Stored items:

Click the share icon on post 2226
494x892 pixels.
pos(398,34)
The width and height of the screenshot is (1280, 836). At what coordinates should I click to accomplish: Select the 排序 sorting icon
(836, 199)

> [WHAT TO WORK ON]: Nothing outside the span should appear: transcribe the lines from the one containing "494x892 pixels." through the last line of the records.

> [ANSWER TO THE PROBLEM]:
494x892 pixels.
pos(398,34)
The width and height of the screenshot is (1280, 836). At what coordinates should I click to accomplish: Select the 排序 sorting icon
(836, 199)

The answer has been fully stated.